Aim: Reproduce the entries from the line containing "Given: Click the FOYER room label" up to and including the line containing "Given: Select the", requests included. Multiply each click coordinate in the answers by 0.8 and round it to a whole number, with halves rounded up, but leave every other number as it is.

[Raw records]
━━━━━━━━━━━━━━━━
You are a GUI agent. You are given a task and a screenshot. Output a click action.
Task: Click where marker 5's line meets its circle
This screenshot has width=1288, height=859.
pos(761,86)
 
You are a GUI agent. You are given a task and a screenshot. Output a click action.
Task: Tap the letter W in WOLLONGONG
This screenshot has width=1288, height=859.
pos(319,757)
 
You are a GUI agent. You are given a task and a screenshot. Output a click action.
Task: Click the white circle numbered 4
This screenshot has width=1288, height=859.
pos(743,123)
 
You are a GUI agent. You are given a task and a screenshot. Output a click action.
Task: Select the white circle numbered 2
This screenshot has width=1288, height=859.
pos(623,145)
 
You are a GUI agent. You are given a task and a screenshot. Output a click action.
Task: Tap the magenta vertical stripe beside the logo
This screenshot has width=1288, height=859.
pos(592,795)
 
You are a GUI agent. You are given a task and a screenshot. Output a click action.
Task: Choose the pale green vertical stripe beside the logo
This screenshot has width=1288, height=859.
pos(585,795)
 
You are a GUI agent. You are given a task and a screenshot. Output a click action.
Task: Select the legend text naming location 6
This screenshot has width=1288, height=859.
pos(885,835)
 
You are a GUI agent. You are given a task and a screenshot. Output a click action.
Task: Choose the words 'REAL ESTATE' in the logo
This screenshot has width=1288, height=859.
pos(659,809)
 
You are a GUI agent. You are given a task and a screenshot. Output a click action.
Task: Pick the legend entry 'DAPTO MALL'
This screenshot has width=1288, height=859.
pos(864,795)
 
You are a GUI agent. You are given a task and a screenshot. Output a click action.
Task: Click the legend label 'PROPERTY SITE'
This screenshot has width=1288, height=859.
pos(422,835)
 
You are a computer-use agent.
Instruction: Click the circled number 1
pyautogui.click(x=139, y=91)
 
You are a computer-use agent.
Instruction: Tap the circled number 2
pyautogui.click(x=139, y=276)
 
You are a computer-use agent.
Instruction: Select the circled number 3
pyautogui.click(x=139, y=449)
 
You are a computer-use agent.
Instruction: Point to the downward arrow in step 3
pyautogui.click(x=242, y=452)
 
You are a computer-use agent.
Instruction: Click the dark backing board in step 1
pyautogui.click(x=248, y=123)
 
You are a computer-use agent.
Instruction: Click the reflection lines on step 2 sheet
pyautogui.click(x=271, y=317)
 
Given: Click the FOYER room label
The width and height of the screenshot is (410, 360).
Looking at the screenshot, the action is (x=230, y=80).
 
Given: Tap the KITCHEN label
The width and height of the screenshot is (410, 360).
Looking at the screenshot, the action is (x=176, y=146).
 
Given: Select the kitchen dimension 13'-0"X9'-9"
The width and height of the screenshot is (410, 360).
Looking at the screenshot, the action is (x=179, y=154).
━━━━━━━━━━━━━━━━
Solved exercise:
Given: Click the FOYER room label
The width and height of the screenshot is (410, 360).
Looking at the screenshot, the action is (x=184, y=64).
 
Given: Tap the KITCHEN label
The width and height of the screenshot is (410, 360).
Looking at the screenshot, the action is (x=141, y=117).
 
Given: Select the kitchen dimension 13'-0"X9'-9"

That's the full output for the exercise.